Nach dem 5:0-Sieg gegen Bodo/Glimt richtet sich der Blick beim FC Bayern bereits auf das Auswärtsspiel in Elversberg. Am Sonntag wartet auf den deutschen Rekordmeister eine schwierige Auswärtsaufgabe beim Aufsteiger, der überraschend stark in die neue Bundesliga-Saison gestartet ist.

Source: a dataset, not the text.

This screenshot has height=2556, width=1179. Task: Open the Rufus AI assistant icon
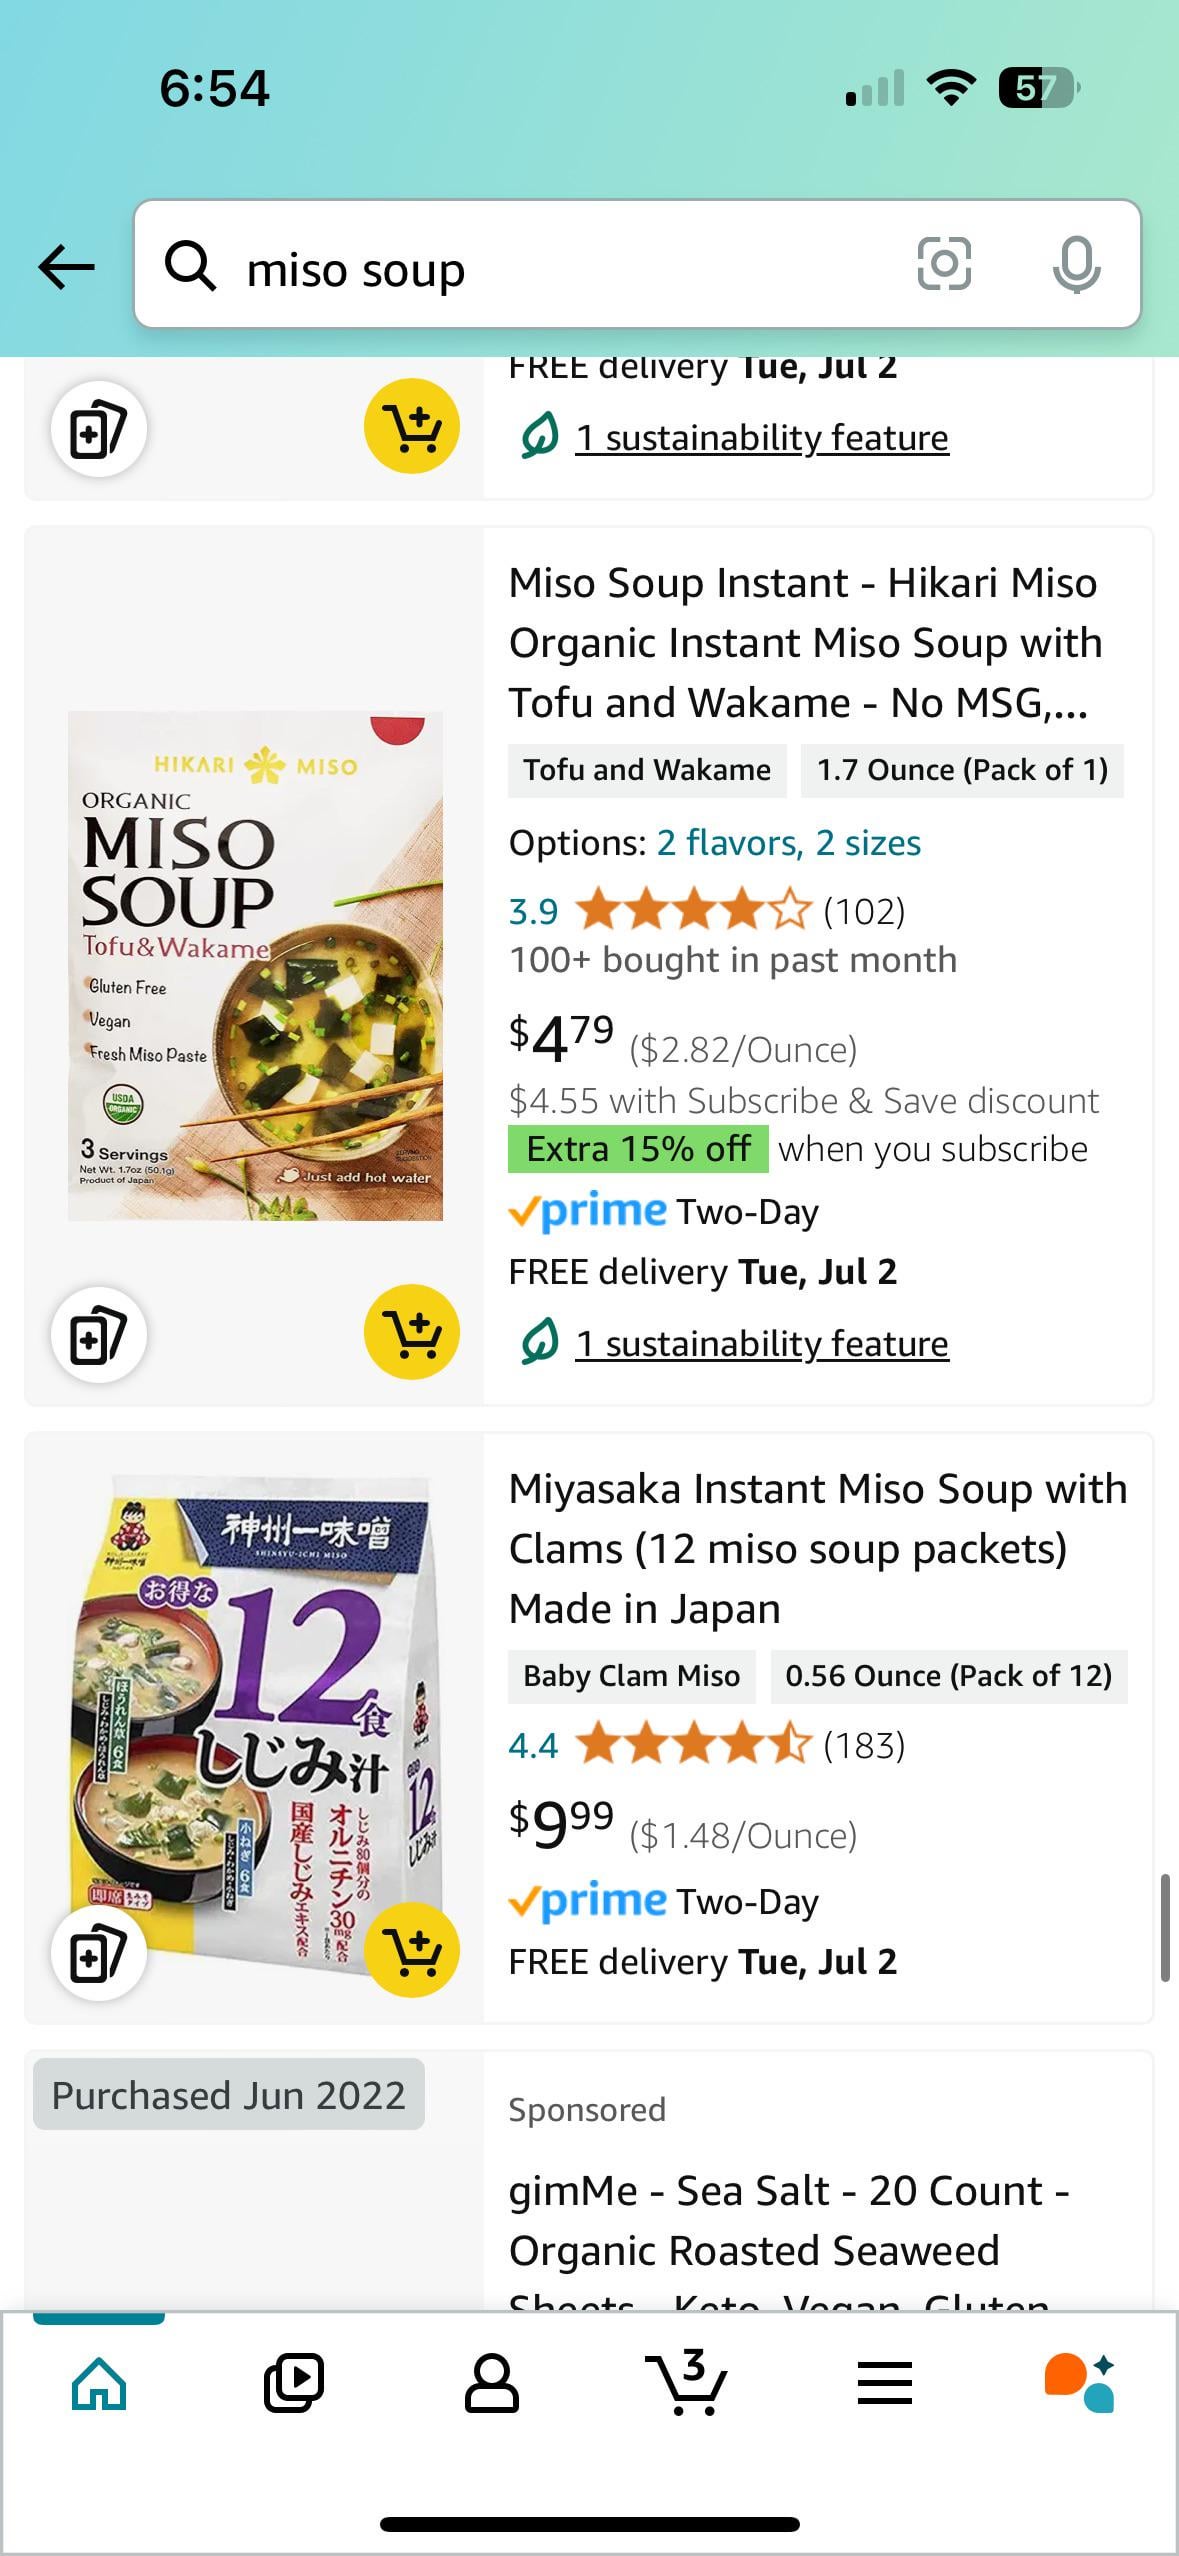tap(1080, 2382)

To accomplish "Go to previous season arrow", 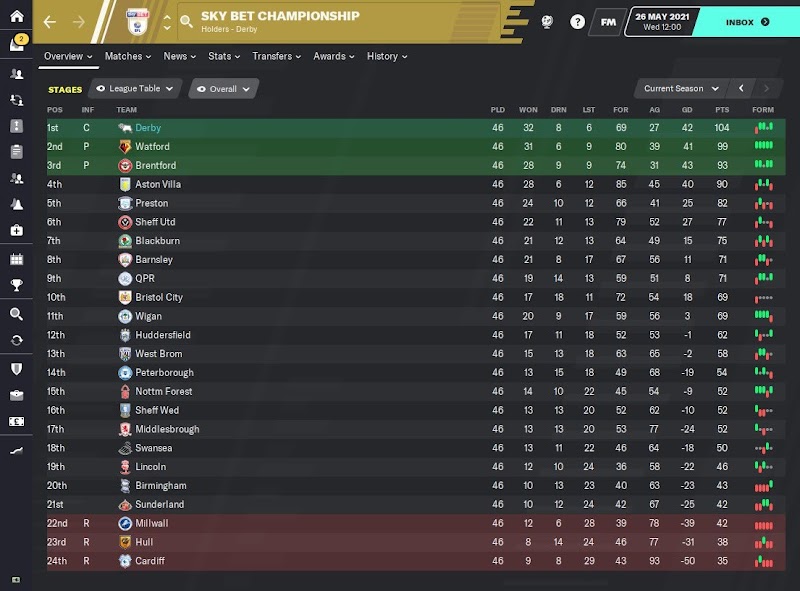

Die SV Elversberg steht nach zwei Spieltagen mit sechs Punkten auf Platz 4 der Bundesliga-Tabelle. Sowohl gegen Bayer Leverkusen als auch bei Borussia Mönchengladbach setzte sich die Mannschaft durch. Für Bayern-Sportvorstand Max Eberl Grund genug, den kommenden Gegner nicht zu unterschätzen.
„Elversberg ist momentan die Mannschaft der Stunde in der Bundesliga. Mit zwei Siegen gegen keine leichten Gegner, gegen Leverkusen und Gladbach auswärts, sechs Punkte einzufahren, ist schon äußerst bemerkenswert“, erklärte Eberl nach dem Champions-League-Auftakt gegen Bodo/Glimt.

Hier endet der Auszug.